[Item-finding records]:
################
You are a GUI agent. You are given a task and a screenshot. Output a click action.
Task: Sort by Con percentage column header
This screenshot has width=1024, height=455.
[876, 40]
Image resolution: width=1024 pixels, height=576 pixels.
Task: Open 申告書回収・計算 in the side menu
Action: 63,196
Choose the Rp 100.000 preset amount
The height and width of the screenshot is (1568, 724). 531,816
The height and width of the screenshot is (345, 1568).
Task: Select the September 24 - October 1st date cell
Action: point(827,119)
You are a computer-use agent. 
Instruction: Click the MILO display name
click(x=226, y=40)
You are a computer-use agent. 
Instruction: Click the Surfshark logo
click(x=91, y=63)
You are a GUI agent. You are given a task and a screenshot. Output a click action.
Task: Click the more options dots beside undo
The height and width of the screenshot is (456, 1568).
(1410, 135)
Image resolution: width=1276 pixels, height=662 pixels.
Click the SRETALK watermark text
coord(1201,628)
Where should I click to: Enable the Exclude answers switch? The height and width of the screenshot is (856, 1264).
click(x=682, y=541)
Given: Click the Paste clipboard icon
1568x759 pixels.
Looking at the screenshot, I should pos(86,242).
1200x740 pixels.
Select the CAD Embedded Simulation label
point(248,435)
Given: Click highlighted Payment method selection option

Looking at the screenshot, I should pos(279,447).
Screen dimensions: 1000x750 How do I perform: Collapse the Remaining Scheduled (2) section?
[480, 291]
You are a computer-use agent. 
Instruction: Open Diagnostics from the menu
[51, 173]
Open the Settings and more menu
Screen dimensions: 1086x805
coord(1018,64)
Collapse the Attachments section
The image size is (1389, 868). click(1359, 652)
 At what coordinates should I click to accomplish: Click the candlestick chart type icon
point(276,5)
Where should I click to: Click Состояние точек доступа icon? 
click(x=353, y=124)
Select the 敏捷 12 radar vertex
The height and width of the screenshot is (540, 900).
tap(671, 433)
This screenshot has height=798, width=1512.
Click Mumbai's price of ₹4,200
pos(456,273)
################
[EXERCISE TASK]: Turn every line of the records above into a numbered list, leaving out any blank lines.

[RIGHT ANSWER]:
1. You are a GUI agent. You are given a task and a screenshot. Output a click action.
2. Task: Sort by Con percentage column header
3. This screenshot has width=1024, height=455.
4. [876, 40]
5. Image resolution: width=1024 pixels, height=576 pixels.
6. Task: Open 申告書回収・計算 in the side menu
7. Action: 63,196
8. Choose the Rp 100.000 preset amount
9. The height and width of the screenshot is (1568, 724). 531,816
10. The height and width of the screenshot is (345, 1568).
11. Task: Select the September 24 - October 1st date cell
12. Action: point(827,119)
13. You are a computer-use agent. 
14. Instruction: Click the MILO display name
15. click(x=226, y=40)
16. You are a computer-use agent. 
17. Instruction: Click the Surfshark logo
18. click(x=91, y=63)
19. You are a GUI agent. You are given a task and a screenshot. Output a click action.
20. Task: Click the more options dots beside undo
21. The height and width of the screenshot is (456, 1568).
22. (1410, 135)
23. Image resolution: width=1276 pixels, height=662 pixels.
24. Click the SRETALK watermark text
25. coord(1201,628)
26. Where should I click to: Enable the Exclude answers switch? The height and width of the screenshot is (856, 1264).
27. click(x=682, y=541)
28. Given: Click the Paste clipboard icon
29. 1568x759 pixels.
30. Looking at the screenshot, I should pos(86,242).
31. 1200x740 pixels.
32. Select the CAD Embedded Simulation label
33. point(248,435)
34. Given: Click highlighted Payment method selection option
35. Looking at the screenshot, I should pos(279,447).
36. Screen dimensions: 1000x750 How do I perform: Collapse the Remaining Scheduled (2) section?
37. [480, 291]
38. You are a computer-use agent. 
39. Instruction: Open Diagnostics from the menu
40. [51, 173]
41. Open the Settings and more menu
42. Screen dimensions: 1086x805
43. coord(1018,64)
44. Collapse the Attachments section
45. The image size is (1389, 868). click(1359, 652)
46.  At what coordinates should I click to accomplish: Click the candlestick chart type icon
47. point(276,5)
48. Where should I click to: Click Состояние точек доступа icon? 
49. click(x=353, y=124)
50. Select the 敏捷 12 radar vertex
51. The height and width of the screenshot is (540, 900).
52. tap(671, 433)
53. This screenshot has height=798, width=1512.
54. Click Mumbai's price of ₹4,200
55. pos(456,273)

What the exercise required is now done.